» **How to complete this task**: Print each entry again exactly as written, and keep the pictures out.

------------

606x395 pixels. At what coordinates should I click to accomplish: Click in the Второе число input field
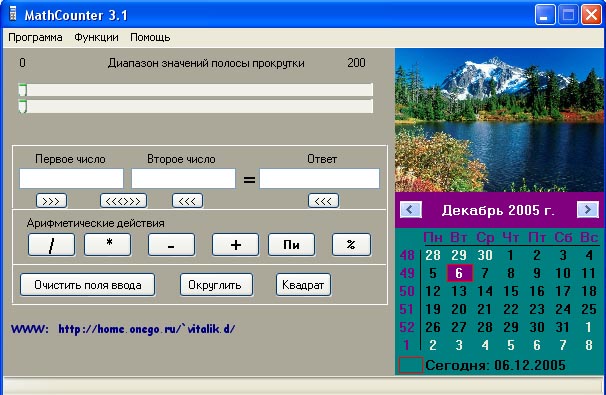point(183,178)
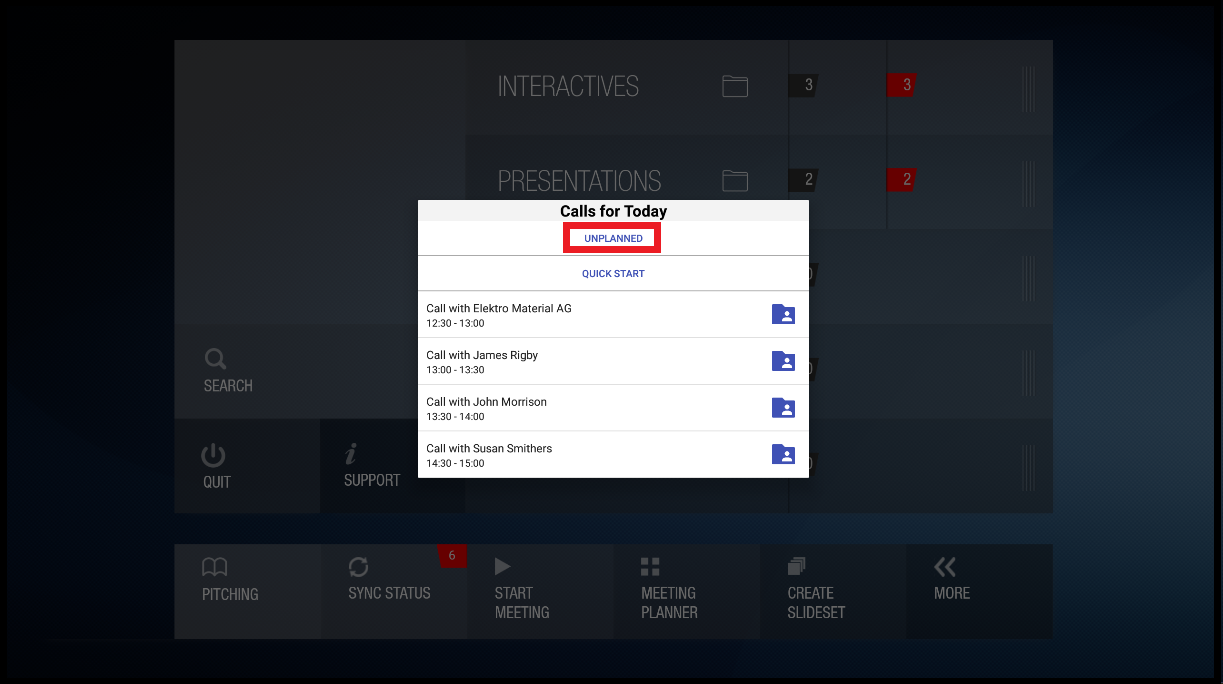Viewport: 1223px width, 684px height.
Task: Open contact folder icon for James Rigby call
Action: 783,361
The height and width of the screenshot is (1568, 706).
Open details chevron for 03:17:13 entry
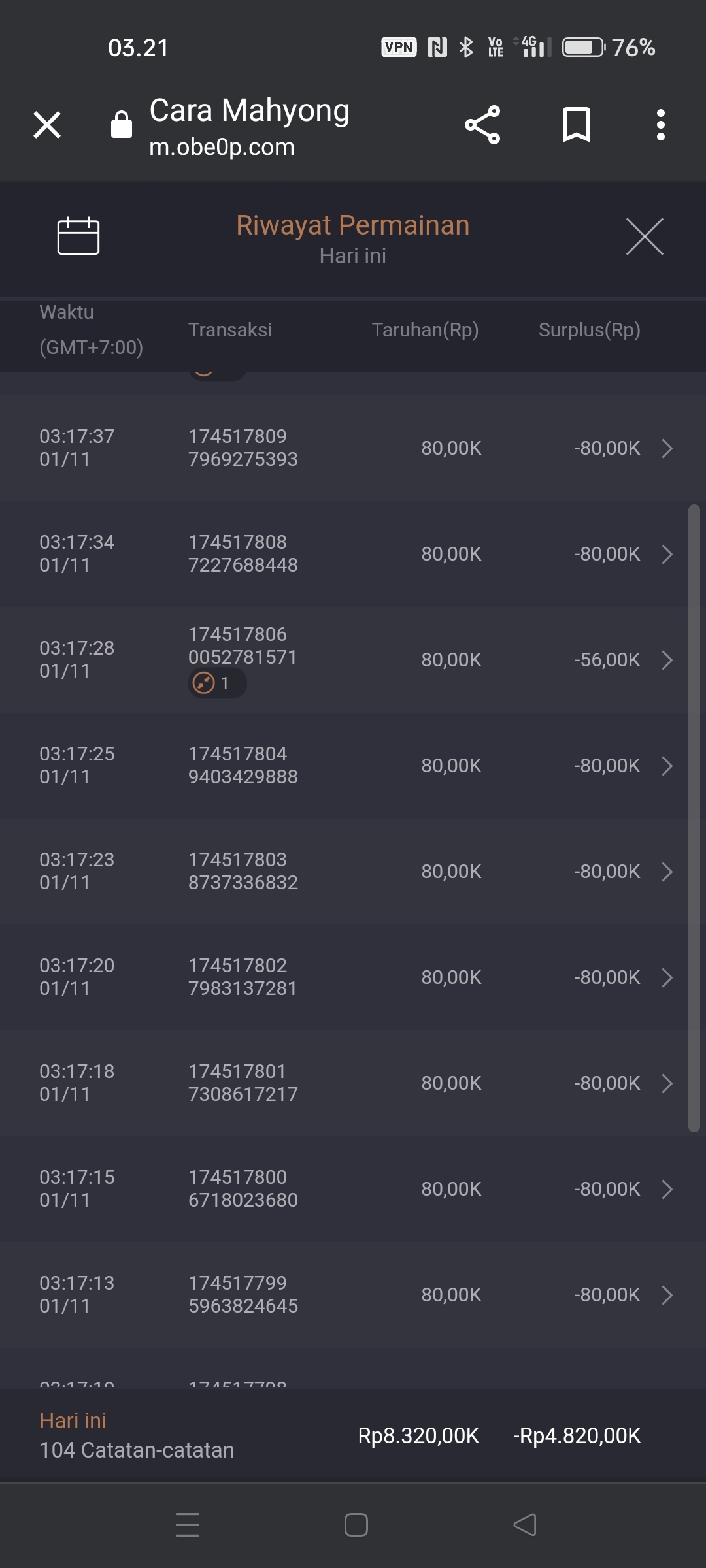pyautogui.click(x=667, y=1295)
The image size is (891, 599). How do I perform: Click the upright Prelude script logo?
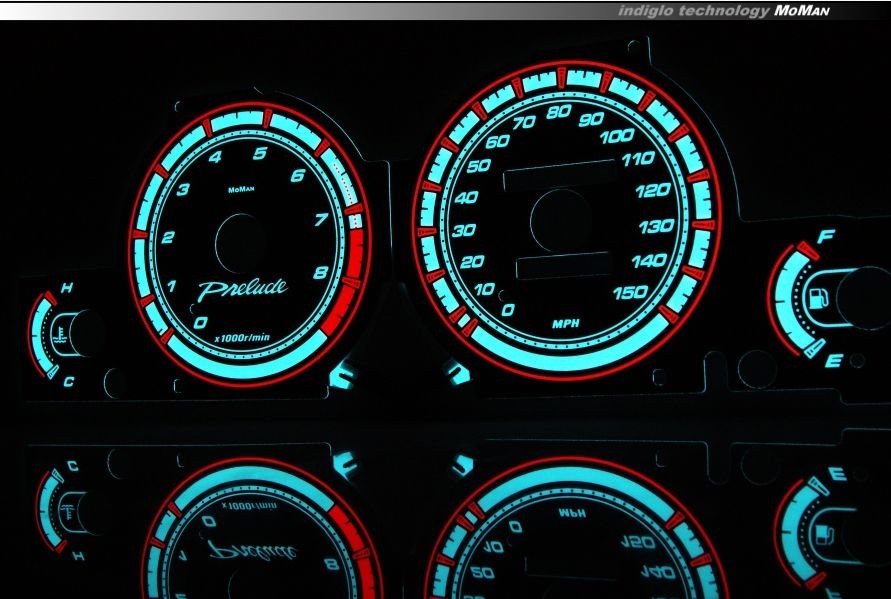[242, 289]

------------

» **Answer to this exercise**:
606x395 pixels. At what coordinates should I click to accomplish: Click in the Второе число input field
point(183,178)
Viewport: 1223px width, 684px height.
Task: Open contact folder icon for James Rigby call
Action: 783,361
The height and width of the screenshot is (1568, 706).
Open details chevron for 03:17:13 entry
pyautogui.click(x=667, y=1295)
The image size is (891, 599). How do I perform: Click the upright Prelude script logo?
[242, 289]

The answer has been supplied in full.